Restate the data exactly as given and keep the pictures out.

#### Source data ####

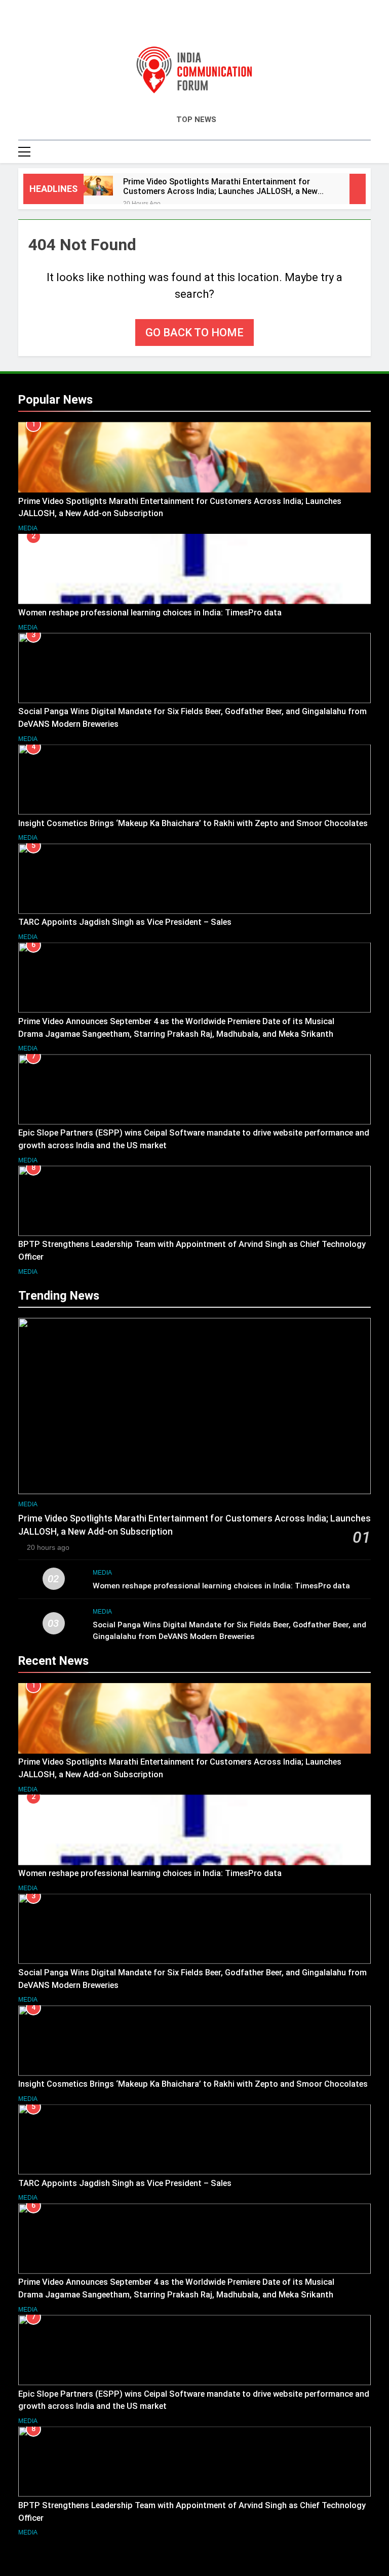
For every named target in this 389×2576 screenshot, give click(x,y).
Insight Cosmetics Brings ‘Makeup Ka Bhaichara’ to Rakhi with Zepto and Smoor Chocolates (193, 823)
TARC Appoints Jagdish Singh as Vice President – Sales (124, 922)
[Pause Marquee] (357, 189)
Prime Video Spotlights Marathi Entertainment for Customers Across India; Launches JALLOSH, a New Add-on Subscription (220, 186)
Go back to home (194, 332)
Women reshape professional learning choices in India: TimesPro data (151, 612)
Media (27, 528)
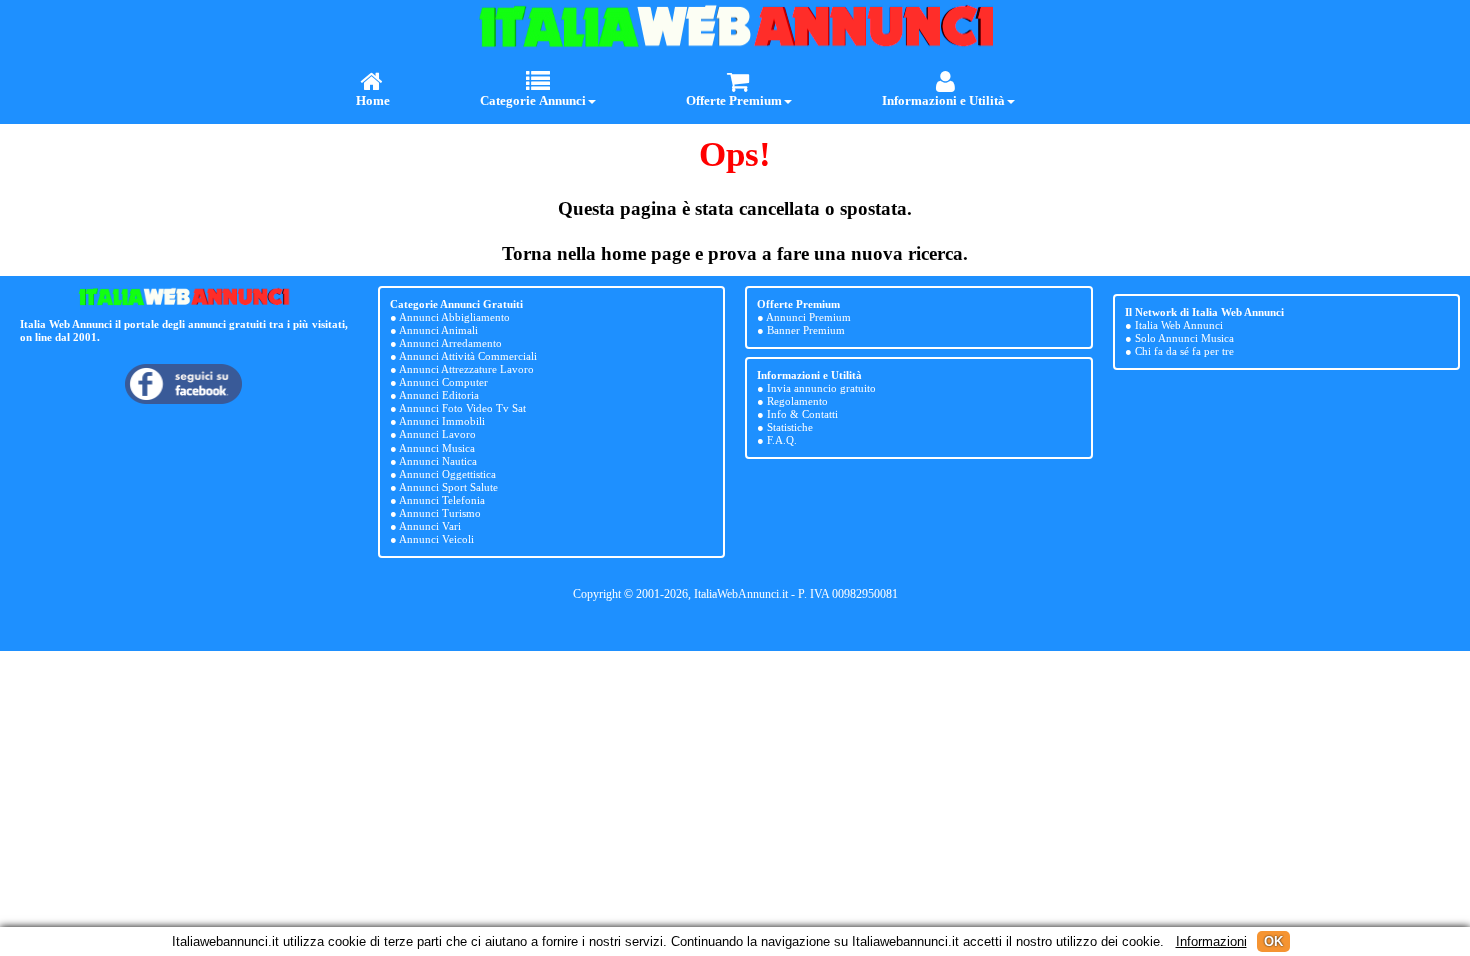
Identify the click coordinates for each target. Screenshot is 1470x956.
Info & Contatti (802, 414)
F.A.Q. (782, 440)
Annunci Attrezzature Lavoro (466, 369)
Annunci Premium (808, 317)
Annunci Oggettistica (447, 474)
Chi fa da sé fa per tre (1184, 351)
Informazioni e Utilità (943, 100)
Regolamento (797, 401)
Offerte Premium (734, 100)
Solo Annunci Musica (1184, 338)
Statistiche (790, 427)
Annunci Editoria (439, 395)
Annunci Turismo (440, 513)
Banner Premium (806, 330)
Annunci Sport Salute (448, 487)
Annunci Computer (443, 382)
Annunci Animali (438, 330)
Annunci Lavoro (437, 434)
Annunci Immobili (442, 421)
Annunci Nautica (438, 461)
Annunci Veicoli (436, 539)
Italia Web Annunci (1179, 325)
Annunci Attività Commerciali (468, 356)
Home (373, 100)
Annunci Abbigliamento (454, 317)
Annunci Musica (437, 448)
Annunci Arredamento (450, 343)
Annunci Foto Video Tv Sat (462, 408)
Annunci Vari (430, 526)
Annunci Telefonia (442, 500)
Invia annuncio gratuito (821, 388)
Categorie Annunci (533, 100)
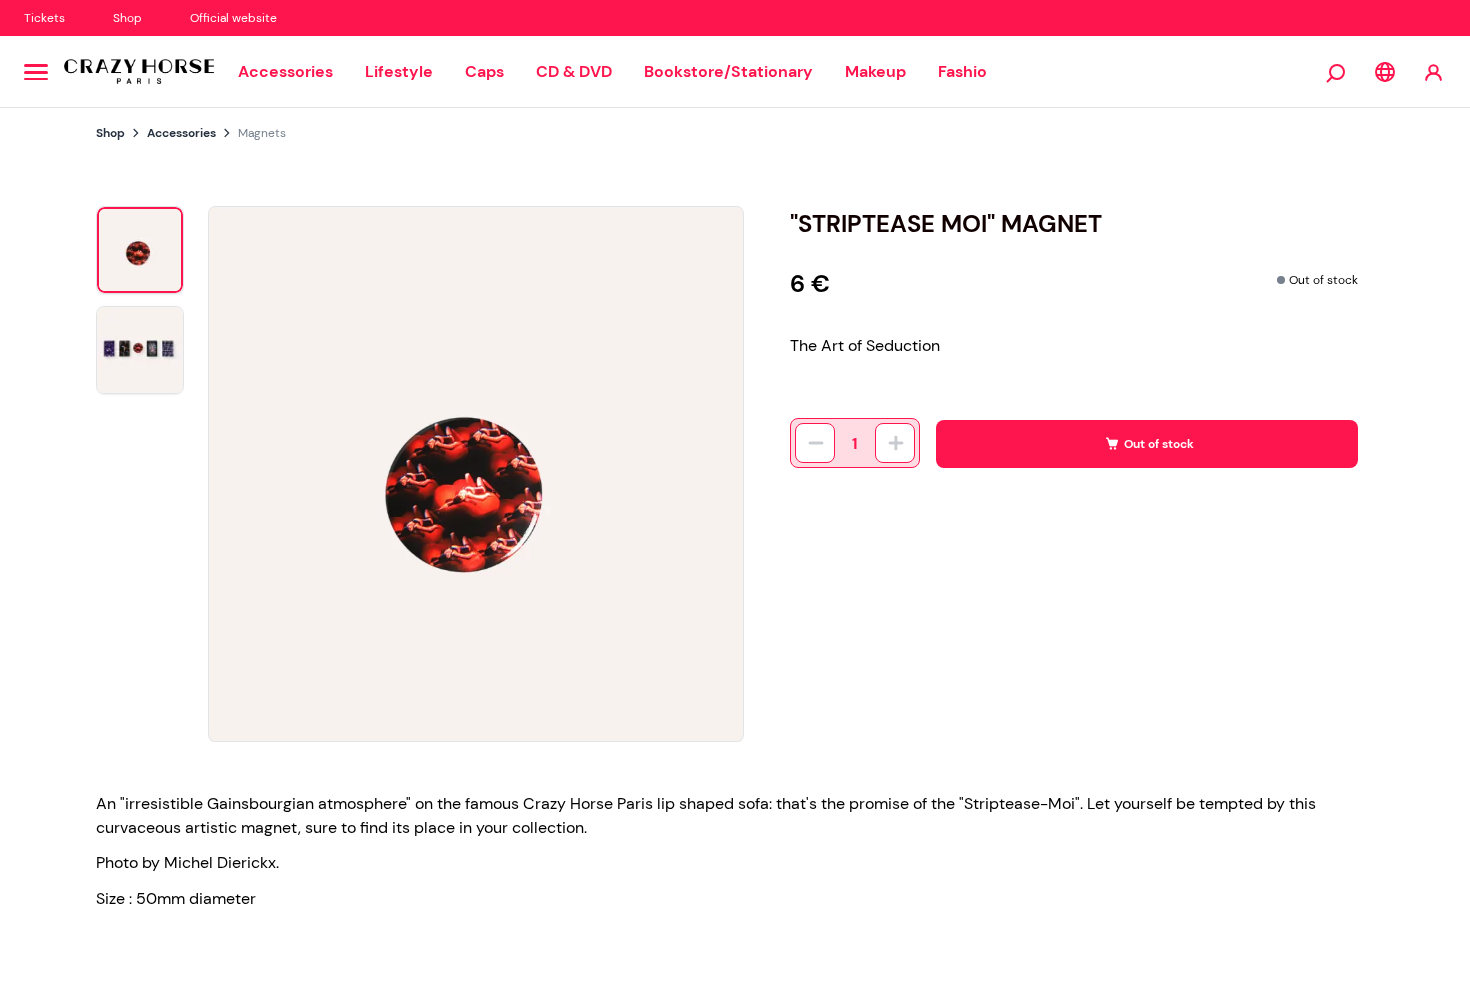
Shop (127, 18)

####

Answer to the exercise:
For every named target in this 389×2576 screenshot, give click(x,y).
Insight Cosmetics Brings ‘Makeup Ka Bhaichara’ to Rakhi with Zepto and Smoor Chocolates (193, 823)
TARC Appoints Jagdish Singh as Vice President – Sales (124, 922)
[Pause Marquee] (357, 189)
Prime Video Spotlights Marathi Entertainment for Customers Across India; Launches JALLOSH, a New Add-on Subscription (220, 186)
Go back to home (194, 332)
Women reshape professional learning choices in India: TimesPro data (151, 612)
Media (27, 528)
Identify the click coordinates for each target. Screenshot is 1470x956.
Info & Contatti (802, 414)
F.A.Q. (782, 440)
Annunci Attrezzature Lavoro (466, 369)
Annunci Premium (808, 317)
Annunci Oggettistica (447, 474)
Chi fa da sé fa per tre (1184, 351)
Informazioni e Utilità (943, 100)
Regolamento (797, 401)
Offerte Premium (734, 100)
Solo Annunci Musica (1184, 338)
Statistiche (790, 427)
Annunci Editoria (439, 395)
Annunci Turismo (440, 513)
Banner Premium (806, 330)
Annunci Sport Salute (448, 487)
Annunci Computer (443, 382)
Annunci Animali (438, 330)
Annunci Lavoro (437, 434)
Annunci Immobili (442, 421)
Annunci Nautica (438, 461)
Annunci Veicoli (436, 539)
Italia Web Annunci (1179, 325)
Annunci Attività Commerciali (468, 356)
Home (373, 100)
Annunci Abbigliamento (454, 317)
Annunci Musica (437, 448)
Annunci Arredamento (450, 343)
Annunci Foto Video Tv Sat (462, 408)
Annunci Vari (430, 526)
Annunci Telefonia (442, 500)
Invia annuncio gratuito (821, 388)
Categorie Annunci (533, 100)
Shop (127, 18)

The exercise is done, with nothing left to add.